> _INSTRUCTIONS FOR THE TASK_
Can you render the data as a Markdown table with the columns No. and Line? Start at the line that has "the quantity 0,37", stop after the line that has "click(x=231, y=157)", and leave out blank lines.

Entries on where items are found:
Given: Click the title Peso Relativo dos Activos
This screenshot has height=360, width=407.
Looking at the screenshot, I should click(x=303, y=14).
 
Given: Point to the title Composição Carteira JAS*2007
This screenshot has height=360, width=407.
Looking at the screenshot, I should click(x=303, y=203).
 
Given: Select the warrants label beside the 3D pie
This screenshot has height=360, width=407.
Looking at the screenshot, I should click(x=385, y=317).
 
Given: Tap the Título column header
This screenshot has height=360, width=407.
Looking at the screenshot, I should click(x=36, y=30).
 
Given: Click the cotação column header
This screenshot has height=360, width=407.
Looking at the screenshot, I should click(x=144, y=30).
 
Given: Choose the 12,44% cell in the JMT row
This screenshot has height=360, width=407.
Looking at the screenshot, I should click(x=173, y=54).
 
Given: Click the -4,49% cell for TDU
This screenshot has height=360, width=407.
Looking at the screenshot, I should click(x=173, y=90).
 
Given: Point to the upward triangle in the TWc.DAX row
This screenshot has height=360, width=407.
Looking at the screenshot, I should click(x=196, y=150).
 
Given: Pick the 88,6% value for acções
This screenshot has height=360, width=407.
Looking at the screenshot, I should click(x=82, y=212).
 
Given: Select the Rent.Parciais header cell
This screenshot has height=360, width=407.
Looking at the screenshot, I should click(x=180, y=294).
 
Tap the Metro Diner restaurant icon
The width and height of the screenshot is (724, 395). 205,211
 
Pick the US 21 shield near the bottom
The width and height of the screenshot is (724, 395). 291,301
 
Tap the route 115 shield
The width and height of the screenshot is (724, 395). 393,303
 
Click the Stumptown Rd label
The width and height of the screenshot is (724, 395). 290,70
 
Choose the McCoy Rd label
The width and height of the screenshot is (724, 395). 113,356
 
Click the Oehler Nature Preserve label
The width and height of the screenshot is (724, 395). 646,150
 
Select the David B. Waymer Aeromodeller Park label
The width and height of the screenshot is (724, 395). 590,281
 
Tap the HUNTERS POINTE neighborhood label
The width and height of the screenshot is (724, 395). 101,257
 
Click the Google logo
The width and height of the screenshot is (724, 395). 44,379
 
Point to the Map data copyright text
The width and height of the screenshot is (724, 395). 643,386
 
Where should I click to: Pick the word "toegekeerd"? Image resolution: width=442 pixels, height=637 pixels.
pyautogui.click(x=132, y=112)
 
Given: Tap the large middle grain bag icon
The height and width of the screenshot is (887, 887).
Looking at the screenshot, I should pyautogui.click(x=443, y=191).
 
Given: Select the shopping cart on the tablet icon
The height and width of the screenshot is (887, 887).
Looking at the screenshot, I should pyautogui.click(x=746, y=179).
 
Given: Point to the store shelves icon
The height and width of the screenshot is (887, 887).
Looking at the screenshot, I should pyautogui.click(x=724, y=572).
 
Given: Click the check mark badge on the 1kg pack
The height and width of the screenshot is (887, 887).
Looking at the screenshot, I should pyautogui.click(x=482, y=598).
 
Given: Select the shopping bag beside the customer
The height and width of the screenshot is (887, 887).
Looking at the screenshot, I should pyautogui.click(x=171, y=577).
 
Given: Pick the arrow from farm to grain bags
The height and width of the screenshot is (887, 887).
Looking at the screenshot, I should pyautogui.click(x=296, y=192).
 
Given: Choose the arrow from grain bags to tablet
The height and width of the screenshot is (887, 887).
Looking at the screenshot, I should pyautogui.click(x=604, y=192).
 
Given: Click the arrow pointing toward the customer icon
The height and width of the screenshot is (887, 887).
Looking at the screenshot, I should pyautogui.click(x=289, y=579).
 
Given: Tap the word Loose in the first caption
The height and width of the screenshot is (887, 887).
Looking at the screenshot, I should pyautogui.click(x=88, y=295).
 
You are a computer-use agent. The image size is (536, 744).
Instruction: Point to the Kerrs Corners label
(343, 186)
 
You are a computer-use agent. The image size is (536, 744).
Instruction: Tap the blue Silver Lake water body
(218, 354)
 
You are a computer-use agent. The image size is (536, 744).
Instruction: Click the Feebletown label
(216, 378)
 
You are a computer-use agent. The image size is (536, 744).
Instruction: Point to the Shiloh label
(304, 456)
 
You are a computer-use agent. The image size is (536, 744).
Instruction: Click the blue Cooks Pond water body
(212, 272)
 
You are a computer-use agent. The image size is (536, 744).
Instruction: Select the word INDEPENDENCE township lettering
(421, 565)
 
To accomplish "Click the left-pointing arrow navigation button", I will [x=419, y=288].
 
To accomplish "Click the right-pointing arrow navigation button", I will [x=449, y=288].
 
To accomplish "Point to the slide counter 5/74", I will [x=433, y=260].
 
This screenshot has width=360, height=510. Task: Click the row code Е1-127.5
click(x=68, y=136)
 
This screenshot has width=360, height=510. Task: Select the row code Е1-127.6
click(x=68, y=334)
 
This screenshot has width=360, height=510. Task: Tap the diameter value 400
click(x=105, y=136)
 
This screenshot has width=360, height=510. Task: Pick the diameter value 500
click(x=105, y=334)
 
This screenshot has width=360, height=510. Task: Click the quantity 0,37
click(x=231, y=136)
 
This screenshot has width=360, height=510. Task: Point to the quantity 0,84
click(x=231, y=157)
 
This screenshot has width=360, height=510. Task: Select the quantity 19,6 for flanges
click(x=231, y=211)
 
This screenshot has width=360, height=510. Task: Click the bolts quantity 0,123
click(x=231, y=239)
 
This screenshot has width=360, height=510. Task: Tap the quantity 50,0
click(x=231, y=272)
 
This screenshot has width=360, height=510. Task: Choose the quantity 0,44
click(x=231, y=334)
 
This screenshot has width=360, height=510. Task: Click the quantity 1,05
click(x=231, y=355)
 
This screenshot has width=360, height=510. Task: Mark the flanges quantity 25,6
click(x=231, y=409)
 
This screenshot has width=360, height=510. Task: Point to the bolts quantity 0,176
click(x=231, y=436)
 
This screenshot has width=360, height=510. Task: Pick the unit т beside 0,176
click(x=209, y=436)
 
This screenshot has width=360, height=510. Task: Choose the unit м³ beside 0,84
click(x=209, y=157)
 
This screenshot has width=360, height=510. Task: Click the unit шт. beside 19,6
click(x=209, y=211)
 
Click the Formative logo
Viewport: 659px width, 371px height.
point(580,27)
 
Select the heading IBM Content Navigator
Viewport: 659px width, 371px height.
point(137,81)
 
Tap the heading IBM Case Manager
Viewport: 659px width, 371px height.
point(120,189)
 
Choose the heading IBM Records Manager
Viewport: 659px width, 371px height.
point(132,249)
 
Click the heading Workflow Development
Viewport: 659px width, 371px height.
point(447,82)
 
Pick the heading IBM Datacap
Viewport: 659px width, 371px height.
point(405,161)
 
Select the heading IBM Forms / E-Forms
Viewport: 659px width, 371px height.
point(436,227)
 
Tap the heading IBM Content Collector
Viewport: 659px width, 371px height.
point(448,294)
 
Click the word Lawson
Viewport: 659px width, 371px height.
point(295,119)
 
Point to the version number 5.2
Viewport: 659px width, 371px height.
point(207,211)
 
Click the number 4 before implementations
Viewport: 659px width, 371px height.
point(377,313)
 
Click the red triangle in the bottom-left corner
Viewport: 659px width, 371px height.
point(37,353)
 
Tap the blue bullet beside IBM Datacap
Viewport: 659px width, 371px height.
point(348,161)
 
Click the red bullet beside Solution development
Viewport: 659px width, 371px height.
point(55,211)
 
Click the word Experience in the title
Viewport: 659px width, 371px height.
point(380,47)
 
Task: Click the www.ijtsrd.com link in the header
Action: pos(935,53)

> _EXERCISE RESULT_
| No. | Line |
|---|---|
| 1 | This screenshot has width=360, height=510. Task: Click the quantity 0,37 |
| 2 | click(x=231, y=136) |
| 3 | This screenshot has width=360, height=510. Task: Point to the quantity 0,84 |
| 4 | click(x=231, y=157) |